SEITENAUSZUG:

————————

In die Heimat geht es mit Hoamweh Lung des nieder­baye­ri­schen Filme­ma­chers Felix Kleh. Mit hybriden Techniken erinnert er sich in seinem Kurzfilm an seine Kindheit und vor allem an das von ihm überaus geliebte Pferd Sheila, das an Heustaub in der Lunge sterben musste. Der Film ist für Klee das Medium, die Zeit zu über­winden, die Erzäh­lungen gesellen sich gewis­ser­maßen dazu.

————————

INHALT DER DATEN:
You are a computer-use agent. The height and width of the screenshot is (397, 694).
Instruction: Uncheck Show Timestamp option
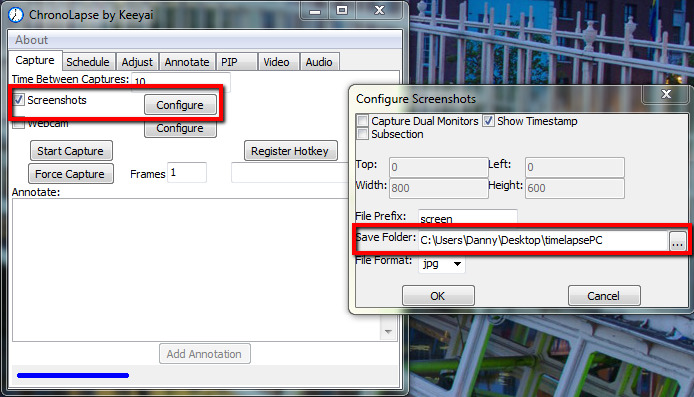coord(488,121)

————————

AUFGABENSTELLUNG:
1. Woran starb laut dem Seitenauszug das Pferd Sheila?
2. Führen Sie den Seitenauszug über den Kurzfilm „Hoamweh Lung“ im Anschluss an seinen letzten Satz fort.

ERGEBNISSE JE AUFGABE:
1. An Heustaub in der Lunge.

2.
Der cinephile Ansatz, der den Film als denkende und gestal­tete Form feiert, ist sicher­lich allen Werken im Programm gemeinsam. Denn trotz aller thema­ti­scher Programm-Veran­ke­rung: Bei der Nonfik­tio­nale geht es immer auch um die hohe Kunst des Doku­men­tar­films. Themen sind – bei aller Ernst­haf­tig­keit und Schwere – in diesem Sinne auch nur Content, Füllungen. Zuerst muss die Form stimmen, was die ausge­wählten Filme eindrucks­voll beweisen.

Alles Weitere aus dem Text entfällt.